• [Tarefas a cumprir]:
A. Transcreva, da entrevista sobre a autonomia universitária em São Paulo, o trecho que começa com as palavras "No entanto, estamos" e termina com "pessoas pensarem melhor.".
B. Dê continuidade à entrevista sobre a autonomia universitária em São Paulo a partir do ponto em que ela para.

• [Trecho do texto]:
**********

CC: Essas qualificações, por meio dos decretos do governador José Serra, parecem ter sido o estopim da recente crise em São Paulo. O que estava contido neles que causou a indignação dos setores acadêmicos do estado?

RR: Os vários decretos foram maculando a autonomia universitária. Primeiro, havia a criação da Secretaria de Ensino Universitário e a colocação do secretário como presidente do CRUESP (Conselho de Reitores das Universidades Estaduais Paulistas), retirando o mandato da reitora da USP. Depois, a exigência de que os recursos da universidade não poderiam ser manejados por elas para a contratação de docentes, aumentos de salário etc. E há a questão da prestação diária de contas no SIAFEM (Sistema Integrado de Administração Financeira para Estados e Municípios do Estado de São Paulo). Enfim, é um conjunto de vários decretos que, diz o governo, foram mal interpretados - e juristas, como Dalmo Dallari, dizem ser um atentado contra a autonomia universitária.

No entanto, estamos brigando por algo que não foi estabelecido. Se a autonomia universitária estivesse definida na Constituição, não haveria por que brigar; inclusive, o governo estadual não teria nem motivos e nem maneira de tentar aprovar tais decretos.

Trata-se de uma cobrança que pode ser feita para todos: docentes, movimentos estudantis, partidos políticos, administrações federais. É uma situação que foi bom ter estourado, pois pode fazer as pessoas pensarem melhor.

CC: Há um apoio generalizado dos docentes de São Paulo no combate aos recentes ataques à autonomia das universidades do estado?

RR: Muitos docentes são contra o governo, mas não apóiam atos como a ocupação da reitoria. Na Unicamp, a maioria absoluta dos diretores está contra o governo e demonstram isso publicamente; no caso da USP e da Unesp, isso não ocorre bem assim.

**********

• [Conjunto de dados]:
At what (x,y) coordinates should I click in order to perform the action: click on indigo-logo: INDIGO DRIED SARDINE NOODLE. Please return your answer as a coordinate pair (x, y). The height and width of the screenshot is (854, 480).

**********

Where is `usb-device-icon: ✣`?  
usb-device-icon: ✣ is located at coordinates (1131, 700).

**********

• [Conjunto de respostas]:
A.
No entanto, estamos brigando por algo que não foi estabelecido. Se a autonomia universitária estivesse definida na Constituição, não haveria por que brigar; inclusive, o governo estadual não teria nem motivos e nem maneira de tentar aprovar tais decretos.

Trata-se de uma cobrança que pode ser feita para todos: docentes, movimentos estudantis, partidos políticos, administrações federais. É uma situação que foi bom ter estourado, pois pode fazer as pessoas pensarem melhor.

B.
A estrutura do Estado brasileiro, tanto o federal como o estadual e o municipal, privilegiando o Poder Executivo, faz com que esse mesmo Poder aja quase sempre de uma forma voluntariosa, sem ouvir os outros Poderes, a sociedade etc. O Executivo nacional costuma fazer e depois pedir desculpas, não há consultas, diálogo, nada. Esse caso foi típico: José Serra assumiu e logo foi fazendo os decretos sem consultar ninguém. Os reitores, os docentes, ninguém foi consultado.

Fundamentam-se no fato de que o secretário Pinotti foi reitor da USP, que se trata de um governo composto quase que totalmente por universitários - Serra também é professor da USP. No entanto, ser do meio universitário não quer dizer que representa o pensamento da universidade.

Estamos diante de mais uma lição dessa excessiva predominância do Executivo no Brasil; é um defeito do nosso modo de trabalhar.

CC: Você acredita que a ocupação da reitoria da USP é o indício de um novo movimento estudantil no Brasil?

RR: Não. Essa tática da ocupação já foi utilizada muitas vezes na Unicamp, por exemplo. Ocupar a reitoria é uma técnica antiga - lembro-me de uma há 12 anos atrás, onde estive presente para dialogar.

O que acontece é que essa invasão reagiu a esse costume do Executivo de atuar de modo truculento. Assim, seu impacto foi bem maior.

CC: Mesmo em relação à organização política dos estudantes você acredita não haver novidade alguma?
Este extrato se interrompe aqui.